The key thing to remember is that the world where Garnia is was the Elven home world and is at the heart of a multi-planar war between the forces of good and the forces of evil. Humankind was the wild card introduced by the forces of evil to unbalance things, Humans are inherently neither good nor evil, other races are. Since this is a good plane, the goodness emanating influences the naturally unaligned Humans towards good, but it isn't a given. Anyway, Humans are an import, brought through planar gates, Stargate style, although long before that movie/TV series, and I picked the Ancient Celts as the people to go, the had a lot going for them. War chariots, head-hunting, woad, iron weapons, warlike disposition and a tendency to migrate entire tribes all at once seemingly on a whim. Oh, and Druids and Bards. Plus a largely mutually antagonistic relationship with the Roman empire over time. Those things combined to make them ideal choices for my peoples of choice for the journey to another world, plus my own feeling that they peaked too soon here on Earth, so maybe I could give them another chance elsewhere, and almost all of my own ancestors are western Europeans, some of them are Scottish Highlanders, so there is a little narcissism there too.
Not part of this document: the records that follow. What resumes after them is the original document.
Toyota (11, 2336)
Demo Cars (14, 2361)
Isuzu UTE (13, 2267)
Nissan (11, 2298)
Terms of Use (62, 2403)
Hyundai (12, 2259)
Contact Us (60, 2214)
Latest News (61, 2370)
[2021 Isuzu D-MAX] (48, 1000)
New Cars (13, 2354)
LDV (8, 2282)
There's a little more to the whole story than just that, and originally I had it being the Germanic hordes that took down the Roman empire instead of the Celtic hordes that were taken down by the Romans, but I wanted to move it back into the mists of time some and give me a little wiggle room, plus it seemed like everyone and their brother was doing everything in a Germanic barbarian or Viking theme back then, so I wanted to be different, even if it meant I couldn't pronounce half of the names I was using properly. Incidentally, also a problem for people using Viking or Germanic barbarian stuff, just saying; it remains so to this day for the vast majority.
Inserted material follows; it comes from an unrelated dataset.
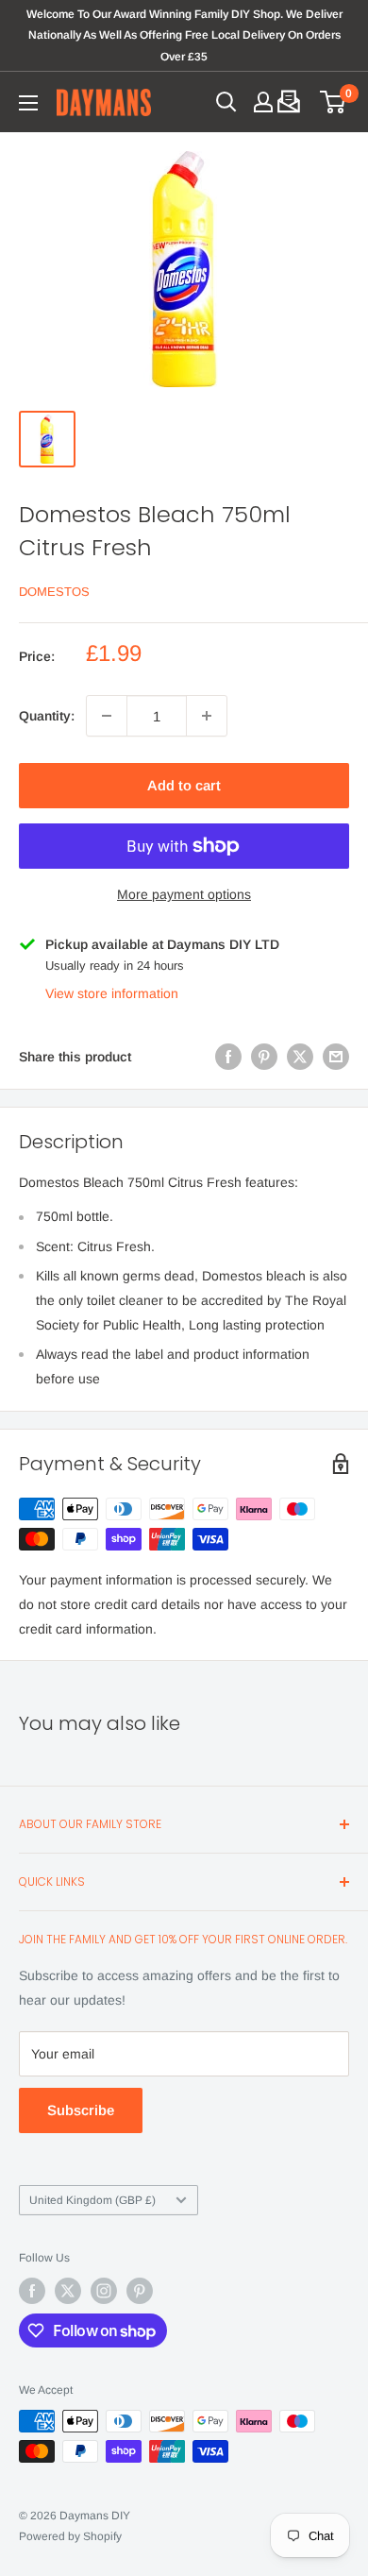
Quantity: (47, 715)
*Frodal- God of Magic is one of the pantheon of deities I designed using EGG's Greyhawk and the DDG as a guide, they are horrible. Garn was another, but he was just a deified player character of mine, that I created the entire world as a vanity project for, one of the other gods was "Ignas the Bright" Who, I believe was a God of Law. His people got the far away "Bright Empire", a Lawful Neutral aligned empire, that was sometimes at war on the sea and over some rough terrain and at long distance, on land, with Garnia, they are now known as "The Empire of Ming Liang**". The rest of my original pantheon? I have them in a binder here somewhere, but they are painful to see. They were replaced, largely, by the Celtic pantheon by the 1990's, although some parts of the world have other gods and the Demi-Humans and Humanoids have always had their own too. I have never been able to come up with a good rational Celticization of Frodia, I have been able to do that for other countries on the map, the old Torakor, invented when I was 12, got to be renamed "Tir nan Kaur", I forget what it means, and it's probably in a mixture of languages, "Tir Nan" means "Land of" in Gaelic I know.

**Yes, it's poor form to footnote a footnote, but I felt it best to mention that I redesigned that area of the world specifically so I could play some Oriental Adventures without ever having to leave my Garnia campaign world, and then never did. Every single time I play OA, I end up playing in Kara-Tur.

4 comments:

  1. Sounds very intersting indeed. Care to share the urls of those two campaigns on Obsidian Portal so I can keep track?
    Many thanks.

    ReplyDelete
  2. http://www.obsidianportal.com/campaigns/against-the-black-temple is my current OA campaign, I just started putting stuff up there for this campaign because I remembered I had an Obsidian Portal account and I should use it because the tools there were pretty cool once you started to get used to them. http://www.obsidianportal.com/campaigns/garnia is my Garnia campaign and it has a bunch of old notes I uploaded to it and is kind of in a disjointed state of construction, but is still more complete than the current campaign. It is listed as currently on hiatus.

    ReplyDelete
  3. Mind you, now that I've shared the urls, I am going to feel compelled to actually work on them.

    ReplyDelete
  4. Lol. Even better. Taking a look as we speak.